The Product Category / Segment.

Right now, AI Pin is alone in this blurry and undefined category - Rabbit R1 made a mess entering this playground, but that story is still unfolding.

The product category also needs consumer validation to exist. It is always validated by fulfilling consumers' needs and consolidates when new players join to compete.

The investors got excited and poured 230mil+ into this idea.
The product is here; why does the product struggle?


There are several reasons, so let's take them one by one.
For the last time, I will look at them through the lens offered by the product levels.

The Proposition.

At this point, Humane did not appreciate the resistance [of the context] with the right attitude.
They also don't seem to understand the size and importance of the proposition this new device is making - not through the eyes of the consumers, anyway.

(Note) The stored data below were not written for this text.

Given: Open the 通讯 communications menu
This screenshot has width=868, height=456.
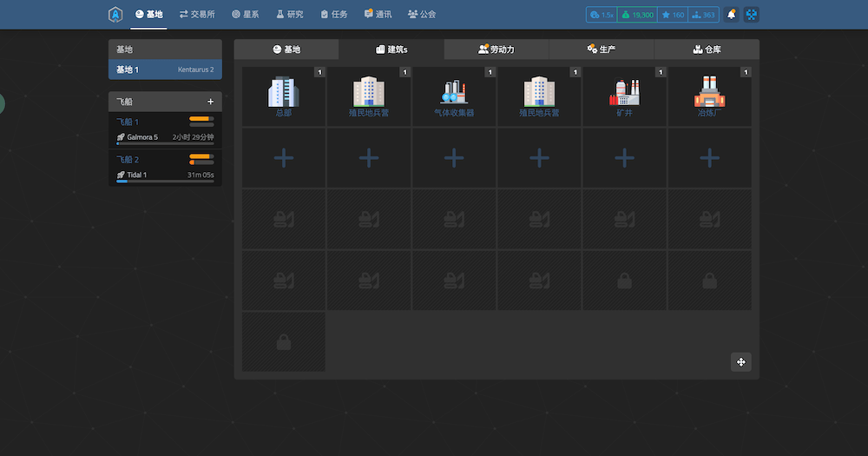Looking at the screenshot, I should click(x=378, y=15).
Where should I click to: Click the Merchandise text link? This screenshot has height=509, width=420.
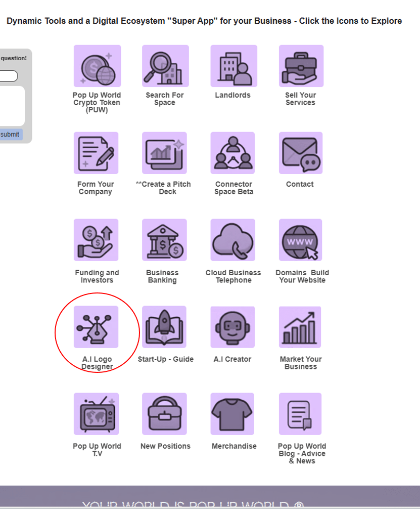point(234,446)
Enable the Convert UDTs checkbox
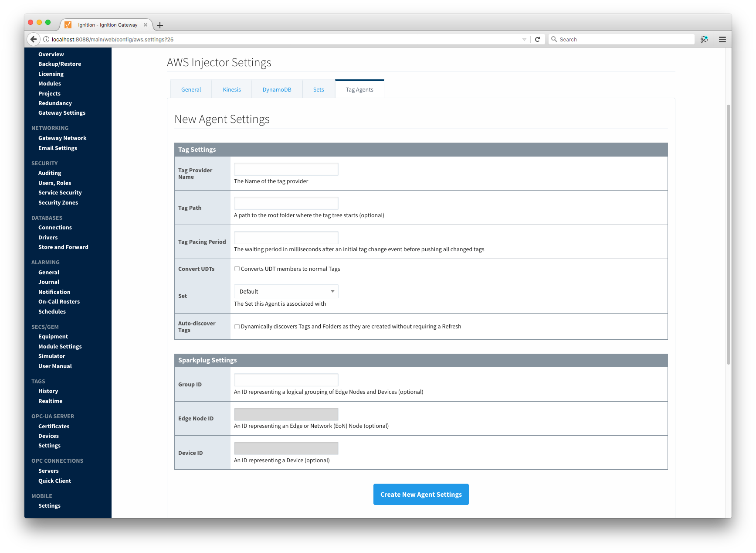 pos(237,269)
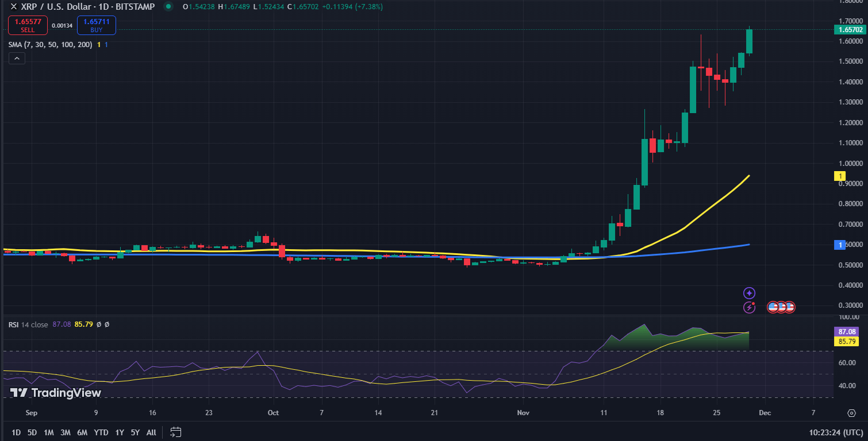Collapse the indicator legend with the chevron
The image size is (868, 441).
[16, 58]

As I see it, it is a proposal to give up on a long-term relationship.
For most of us, it is an evil, asymmetrical relationship.
To break that relationship, the core product must address the pain and adverse effects that we are all aware of but keep making excuses for.

Let's get specific and see what I consider blindspots for Humane.
But first - below, you can see the frame I'm using.

The Core Product.

The core product for the AI Pin is not [yet] articulated, so it can't be informed at the other levels.
To be specific - the waste of our resources and our attention, the effects on our mental health, the depression, anxiety and sometimes suicidal tendencies sourced through these black mirrors we carry everywhere in our pockets are problems worth solving.
The pain is real; most of us will agree.

If you work from there and get that narrative right, you will find your core product—the collection of benefits and the value you can transfer to your customers.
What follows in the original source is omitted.